Caribbean loses Sagicor

Central Bank of Barbados Governor, Cleviston Haynes.
Central Bank of Barbados Governor, Cleviston Haynes.
Photo by George Alleyne

A Caribbean company that originated in Barbados more than 100 years ago and grew to have a presence in many regional territories is being sold to a Canadian concern for just over half-a-billion dollars.

The sale for $536 million has been announced of the company that started in Barbados in 1849 as Barbados Mutual Life Assurance Society and moved on to open branches St. Vincent, Trinidad and Tobago, Grenada, St. Kitts, Antigua, Montserrat, Jamaica and Guyana then transformed from single-line life insurance company to a financial services regional group and further expanding into the international financial services market.
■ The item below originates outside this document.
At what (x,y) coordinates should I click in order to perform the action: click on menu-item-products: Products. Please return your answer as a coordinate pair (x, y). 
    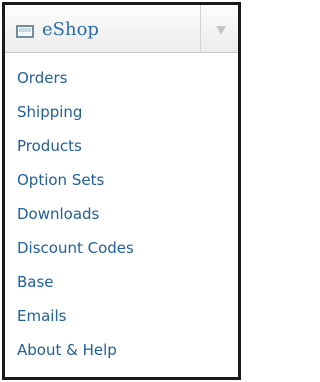
    Looking at the image, I should click on (122, 146).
The buyer is Alignvest, a special purpose Canadian corporation that links financial asset managers, and the transaction is expected to close within the second quarter of next year.

There are no signs that there will be objections to the sale from the regulators in Bermuda, where Sagicor is now headquartered.

In this arrangement Sagicor will continue to operate in its Caribbean and Latin American and US markets under the current name.

This acquisition carries a relation to the Scotiabank sell out in many territories as reported by Caribbean Life one week ago because prior to its agreement to be bought out by Alignvest, Sagicor had struck a 20-year insurance-distribution deal with Scotiabank in Jamaica and Trinidad and Tobago.

Though Barbadians see the sale as a lost of its prized conglomerate to a Canadian entity, the fact is that Sagicor stopped being a Barbados domiciled company since 2016 when management packed up its head office operations and left for Bermuda in response to the continuous financial credit rating downgrades that Barbados was enduring at the time under the previous government.

The company complained that because of the downgrades the island had lost its investment grade and this affected the firm’s ability to profitably trade internationally.

The irony is that Sagicor’s sale announced at the end of November comes at a time when Barbados has had its first international credit rating upgrade in 10 years and government just completed radically changing its tax structure, making the island compliant with international demands and probably more attractive to offshore businesses than other jurisdictions.

For this reason Central Bank of Barbados Governor, Cleviston Haynes, said of the change in ownership of the company, “I think this is perhaps a slightly unfortunate development.”

This sale of what was once a premier Barbados company comes mere months after another conglomerate, SOL Investments, with a reach over the Caribbean was sold to Canadians.

SOL Investments, that has a footprint spanning across the region is about to change hands, ceded controlling ownership to a Canadian concern for US$1.21 billion.

Though it will retain day-to-day administrative responsibility over 23 enterprises that it owned, SOL’s sale, which is pending Barbados regulatory confirmation, means that control of this Caribbean company goes to Canada-based Parkland Fuel Corp.

Built up by entrepreneur Barbadian Kyffin Simpson, SOL is now regarded as a regional fuel processing and supply and giant, touching almost all territories of the Caribbean.